TASK TO COMPLETE:
A full, exact copy of the records below is the required answer.

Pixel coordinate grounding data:
- Opening Delimiter -

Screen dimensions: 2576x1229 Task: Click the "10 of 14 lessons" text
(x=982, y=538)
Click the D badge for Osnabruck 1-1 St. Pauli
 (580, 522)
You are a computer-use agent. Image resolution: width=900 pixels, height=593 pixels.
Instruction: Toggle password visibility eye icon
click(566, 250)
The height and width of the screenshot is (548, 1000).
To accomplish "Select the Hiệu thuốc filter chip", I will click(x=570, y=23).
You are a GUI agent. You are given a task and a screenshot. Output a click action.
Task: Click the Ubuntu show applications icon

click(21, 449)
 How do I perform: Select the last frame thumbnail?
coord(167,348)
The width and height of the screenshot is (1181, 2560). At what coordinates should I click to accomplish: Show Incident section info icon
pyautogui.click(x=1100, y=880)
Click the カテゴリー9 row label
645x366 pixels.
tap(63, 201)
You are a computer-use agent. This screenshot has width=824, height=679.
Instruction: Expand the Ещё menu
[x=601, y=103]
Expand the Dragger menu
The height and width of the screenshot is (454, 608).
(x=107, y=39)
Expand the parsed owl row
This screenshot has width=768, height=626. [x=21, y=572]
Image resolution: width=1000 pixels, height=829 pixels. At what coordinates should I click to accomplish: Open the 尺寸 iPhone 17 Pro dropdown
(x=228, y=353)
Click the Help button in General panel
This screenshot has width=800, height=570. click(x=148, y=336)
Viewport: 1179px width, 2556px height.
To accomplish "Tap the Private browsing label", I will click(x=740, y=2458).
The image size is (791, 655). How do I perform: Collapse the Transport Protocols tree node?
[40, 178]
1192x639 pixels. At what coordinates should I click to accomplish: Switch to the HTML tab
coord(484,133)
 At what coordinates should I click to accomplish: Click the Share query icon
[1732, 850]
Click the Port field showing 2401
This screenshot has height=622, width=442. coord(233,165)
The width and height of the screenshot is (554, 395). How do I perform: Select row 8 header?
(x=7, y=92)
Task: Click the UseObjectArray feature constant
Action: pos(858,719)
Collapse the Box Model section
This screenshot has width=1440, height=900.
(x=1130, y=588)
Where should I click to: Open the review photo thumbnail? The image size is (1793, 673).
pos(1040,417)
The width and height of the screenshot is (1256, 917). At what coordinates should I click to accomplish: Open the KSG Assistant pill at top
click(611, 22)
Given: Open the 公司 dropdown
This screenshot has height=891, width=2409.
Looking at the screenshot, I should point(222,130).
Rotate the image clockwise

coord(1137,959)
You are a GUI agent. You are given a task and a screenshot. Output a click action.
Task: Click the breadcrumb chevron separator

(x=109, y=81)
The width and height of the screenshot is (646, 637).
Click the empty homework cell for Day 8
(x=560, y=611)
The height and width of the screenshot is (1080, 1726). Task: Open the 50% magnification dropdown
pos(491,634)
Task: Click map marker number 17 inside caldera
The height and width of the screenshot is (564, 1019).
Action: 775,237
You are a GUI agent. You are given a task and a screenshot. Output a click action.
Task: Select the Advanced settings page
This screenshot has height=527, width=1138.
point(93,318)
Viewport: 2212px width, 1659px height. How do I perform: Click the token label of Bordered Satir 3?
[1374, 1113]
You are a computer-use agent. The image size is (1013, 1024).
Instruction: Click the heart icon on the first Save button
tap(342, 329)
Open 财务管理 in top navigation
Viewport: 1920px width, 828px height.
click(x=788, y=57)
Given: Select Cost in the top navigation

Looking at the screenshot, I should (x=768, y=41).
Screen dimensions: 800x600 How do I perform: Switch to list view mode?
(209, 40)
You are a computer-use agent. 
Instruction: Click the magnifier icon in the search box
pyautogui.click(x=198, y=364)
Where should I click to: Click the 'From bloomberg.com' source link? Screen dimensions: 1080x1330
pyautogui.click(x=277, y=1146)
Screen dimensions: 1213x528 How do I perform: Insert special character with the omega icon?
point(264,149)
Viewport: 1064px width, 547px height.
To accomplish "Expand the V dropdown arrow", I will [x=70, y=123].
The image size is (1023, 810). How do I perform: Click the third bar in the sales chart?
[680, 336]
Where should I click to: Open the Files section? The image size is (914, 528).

- Closing Delimiter -

TASK RESULT:
Screen dimensions: 2576x1229 Task: Click the "10 of 14 lessons" text
(x=982, y=538)
Click the D badge for Osnabruck 1-1 St. Pauli
 (580, 522)
You are a computer-use agent. Image resolution: width=900 pixels, height=593 pixels.
Instruction: Toggle password visibility eye icon
click(566, 250)
The height and width of the screenshot is (548, 1000).
To accomplish "Select the Hiệu thuốc filter chip", I will click(x=570, y=23).
You are a GUI agent. You are given a task and a screenshot. Output a click action.
Task: Click the Ubuntu show applications icon

click(21, 449)
 How do I perform: Select the last frame thumbnail?
coord(167,348)
The width and height of the screenshot is (1181, 2560). At what coordinates should I click to accomplish: Show Incident section info icon
pyautogui.click(x=1100, y=880)
Click the カテゴリー9 row label
645x366 pixels.
tap(63, 201)
You are a computer-use agent. This screenshot has width=824, height=679.
Instruction: Expand the Ещё menu
[x=601, y=103]
Expand the Dragger menu
The height and width of the screenshot is (454, 608).
(x=107, y=39)
Expand the parsed owl row
This screenshot has width=768, height=626. [x=21, y=572]
Image resolution: width=1000 pixels, height=829 pixels. At what coordinates should I click to accomplish: Open the 尺寸 iPhone 17 Pro dropdown
(x=228, y=353)
Click the Help button in General panel
This screenshot has width=800, height=570. click(x=148, y=336)
Viewport: 1179px width, 2556px height.
To accomplish "Tap the Private browsing label", I will click(x=740, y=2458).
The image size is (791, 655). How do I perform: Collapse the Transport Protocols tree node?
[40, 178]
1192x639 pixels. At what coordinates should I click to accomplish: Switch to the HTML tab
coord(484,133)
 At what coordinates should I click to accomplish: Click the Share query icon
[1732, 850]
Click the Port field showing 2401
This screenshot has height=622, width=442. coord(233,165)
The width and height of the screenshot is (554, 395). How do I perform: Select row 8 header?
(x=7, y=92)
Task: Click the UseObjectArray feature constant
Action: pos(858,719)
Collapse the Box Model section
This screenshot has width=1440, height=900.
(x=1130, y=588)
Where should I click to: Open the review photo thumbnail? The image size is (1793, 673).
pos(1040,417)
The width and height of the screenshot is (1256, 917). At what coordinates should I click to accomplish: Open the KSG Assistant pill at top
click(611, 22)
Given: Open the 公司 dropdown
This screenshot has height=891, width=2409.
Looking at the screenshot, I should point(222,130).
Rotate the image clockwise

coord(1137,959)
You are a GUI agent. You are given a task and a screenshot. Output a click action.
Task: Click the breadcrumb chevron separator

(x=109, y=81)
The width and height of the screenshot is (646, 637).
Click the empty homework cell for Day 8
(x=560, y=611)
The height and width of the screenshot is (1080, 1726). Task: Open the 50% magnification dropdown
pos(491,634)
Task: Click map marker number 17 inside caldera
The height and width of the screenshot is (564, 1019).
Action: 775,237
You are a GUI agent. You are given a task and a screenshot. Output a click action.
Task: Select the Advanced settings page
This screenshot has height=527, width=1138.
point(93,318)
Viewport: 2212px width, 1659px height. How do I perform: Click the token label of Bordered Satir 3?
[1374, 1113]
You are a computer-use agent. The image size is (1013, 1024).
Instruction: Click the heart icon on the first Save button
tap(342, 329)
Open 财务管理 in top navigation
Viewport: 1920px width, 828px height.
click(x=788, y=57)
Given: Select Cost in the top navigation

Looking at the screenshot, I should (x=768, y=41).
Screen dimensions: 800x600 How do I perform: Switch to list view mode?
(209, 40)
You are a computer-use agent. 
Instruction: Click the magnifier icon in the search box
pyautogui.click(x=198, y=364)
Where should I click to: Click the 'From bloomberg.com' source link? Screen dimensions: 1080x1330
pyautogui.click(x=277, y=1146)
Screen dimensions: 1213x528 How do I perform: Insert special character with the omega icon?
point(264,149)
Viewport: 1064px width, 547px height.
To accomplish "Expand the V dropdown arrow", I will [x=70, y=123].
The image size is (1023, 810). How do I perform: Click the third bar in the sales chart?
[680, 336]
Where should I click to: Open the Files section? The image size is (914, 528).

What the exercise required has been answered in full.